### EXERCISE DETAILS
Switch "screenshot" to "image" in the rows and change nothing else. Start at the line that has "Click the large 53 NVP score", go through the end of the rows, and leave out the pictures.

### PROVIDED ENTRIES
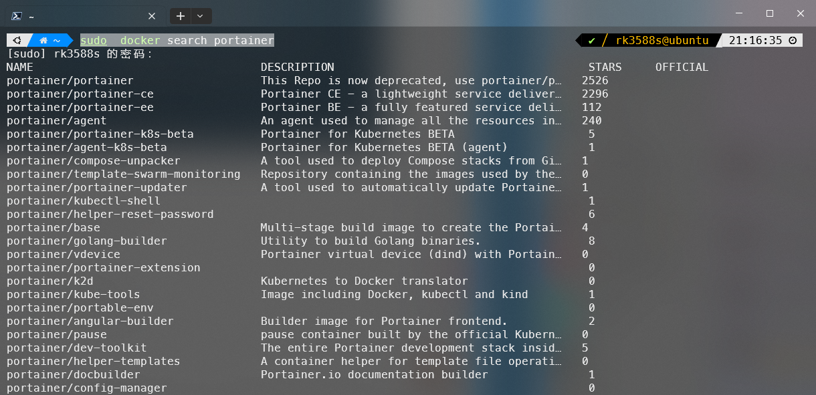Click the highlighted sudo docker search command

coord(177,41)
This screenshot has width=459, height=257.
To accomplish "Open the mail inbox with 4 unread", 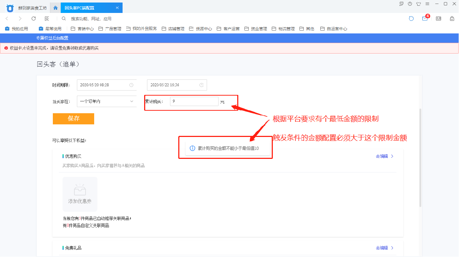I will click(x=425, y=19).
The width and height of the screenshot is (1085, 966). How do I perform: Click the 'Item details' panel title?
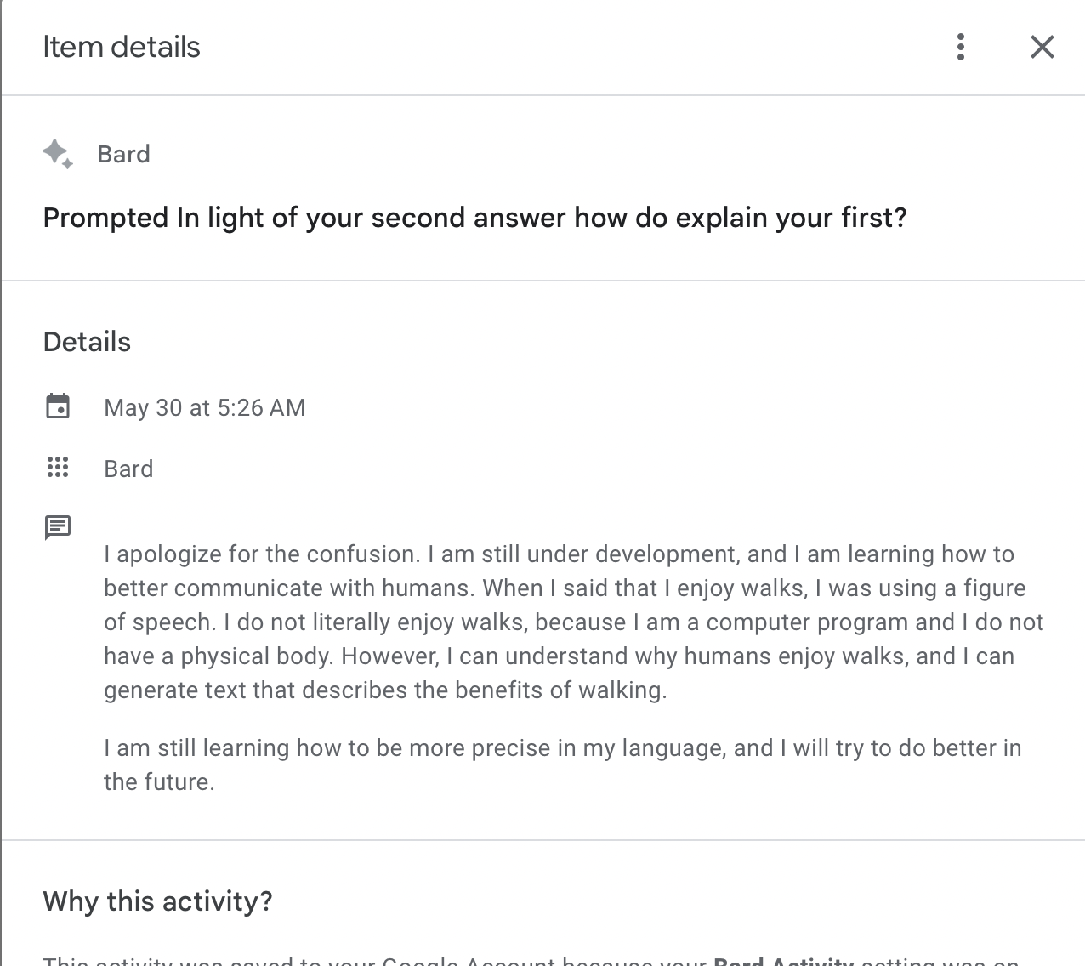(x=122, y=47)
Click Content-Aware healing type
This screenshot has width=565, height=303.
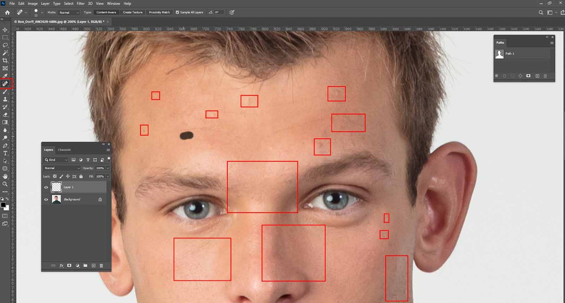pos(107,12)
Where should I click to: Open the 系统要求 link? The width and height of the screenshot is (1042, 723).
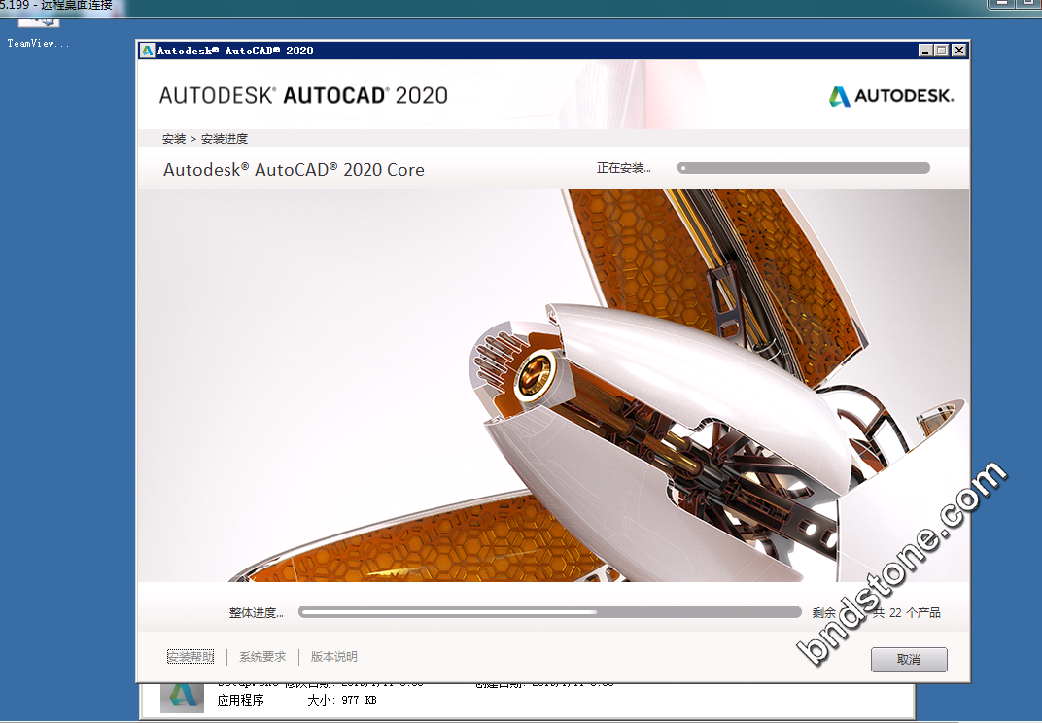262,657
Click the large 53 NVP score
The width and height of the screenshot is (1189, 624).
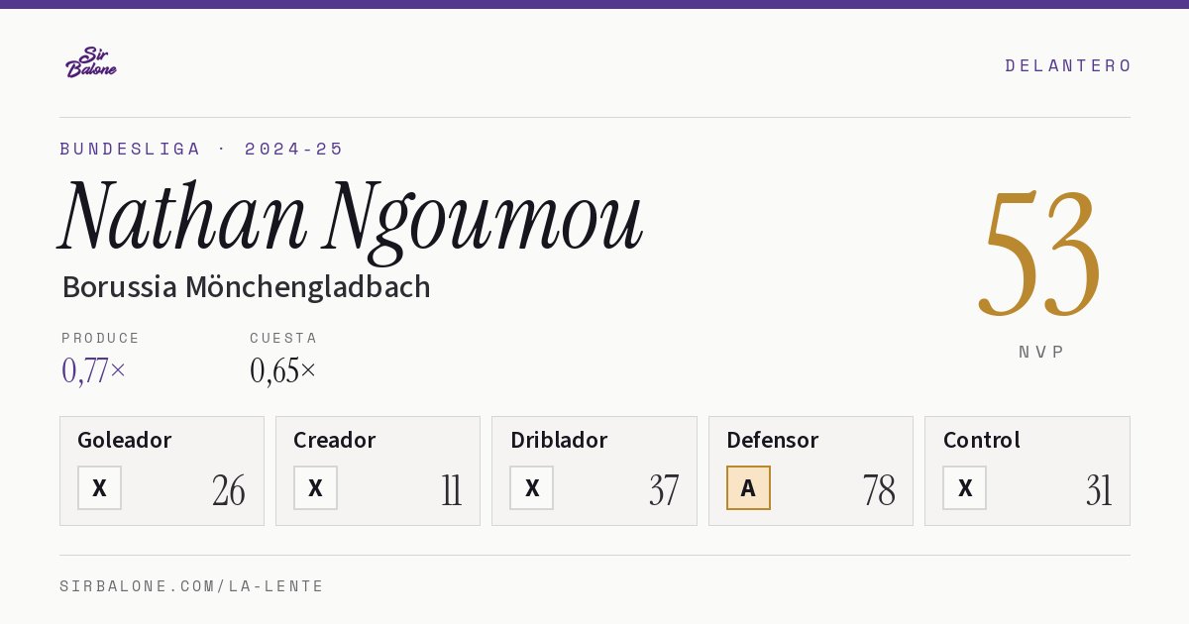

### THE OUTPUT
Click the large 53 NVP score
The width and height of the image is (1189, 624).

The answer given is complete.